** Opening INPUT FOR THIS TASK block **
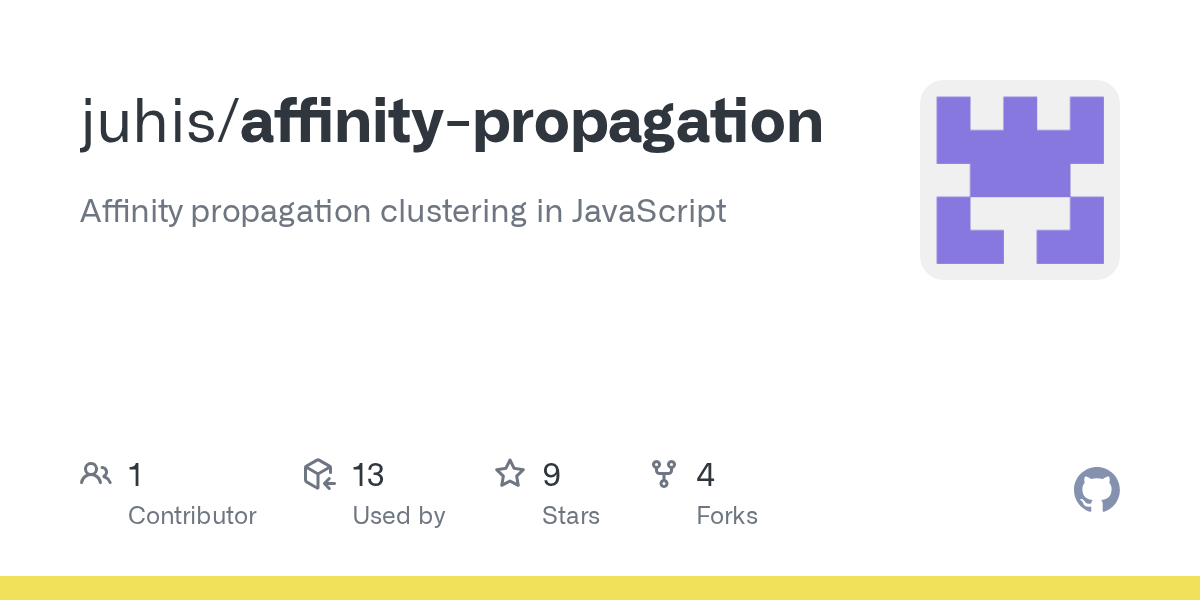Click the fork icon
The image size is (1200, 600).
664,474
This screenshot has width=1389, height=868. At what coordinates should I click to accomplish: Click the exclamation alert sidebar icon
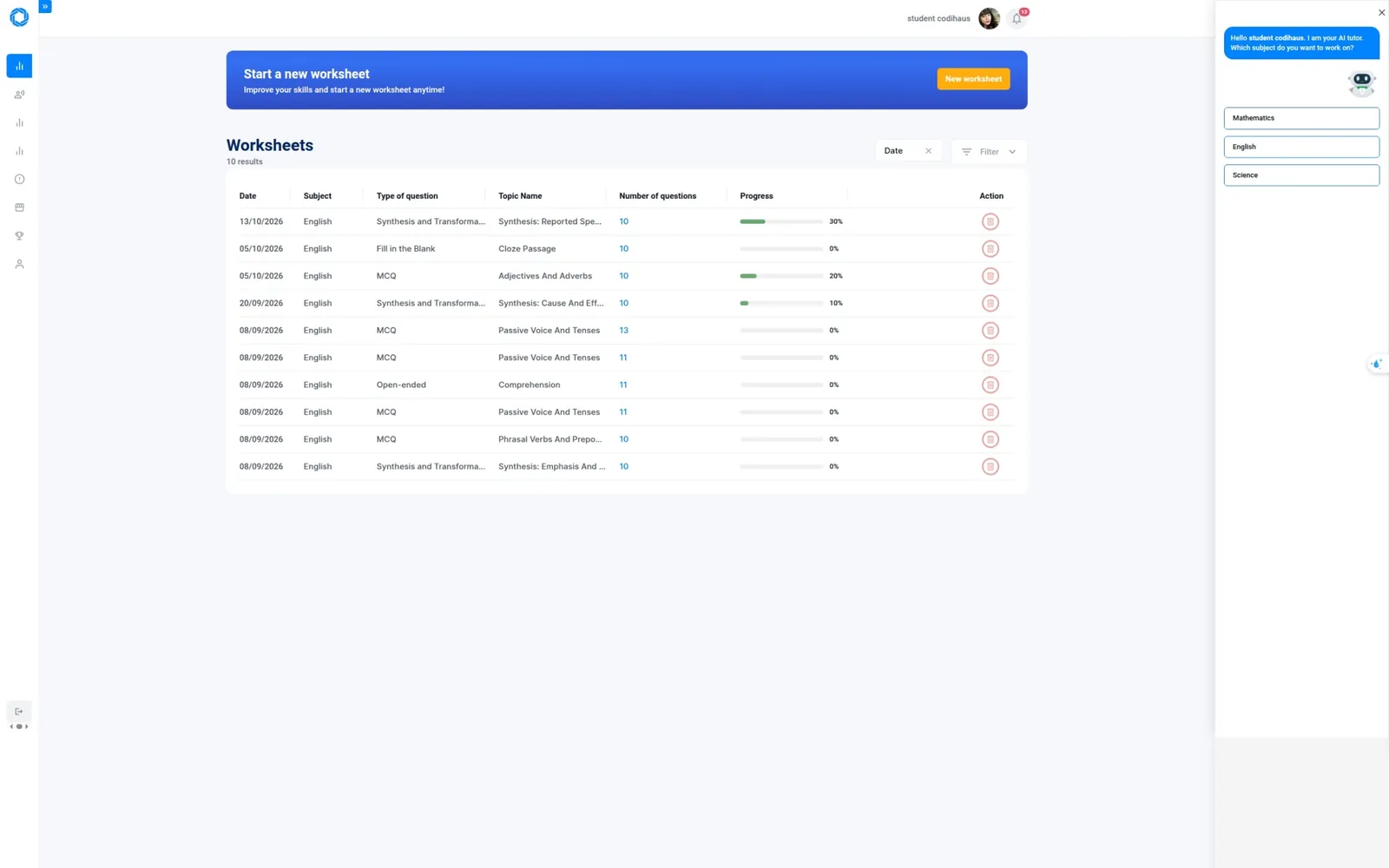pyautogui.click(x=19, y=180)
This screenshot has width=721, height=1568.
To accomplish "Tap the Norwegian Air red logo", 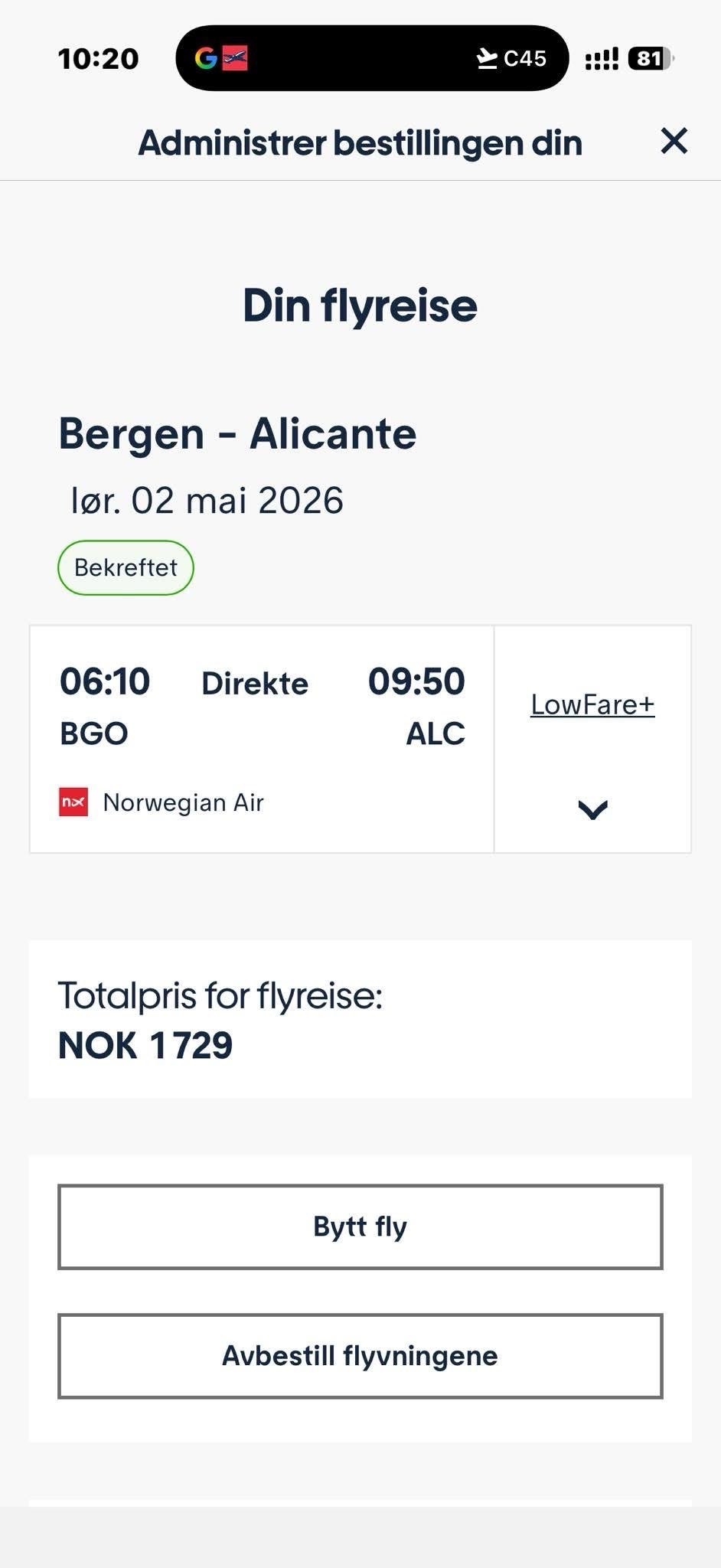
** Closing INPUT FOR THIS TASK block **
REQUIREMENT →
Once the pictures are set aside, what is needed is the lines from the line with "This screenshot has width=1389, height=868." through the end of the data, written out exactly and alone.

PROBLEM SOLUTION →
This screenshot has width=1389, height=868. At what coordinates should I click to accomplish: Click the exclamation alert sidebar icon
pyautogui.click(x=19, y=180)
This screenshot has width=721, height=1568.
To accomplish "Tap the Norwegian Air red logo", 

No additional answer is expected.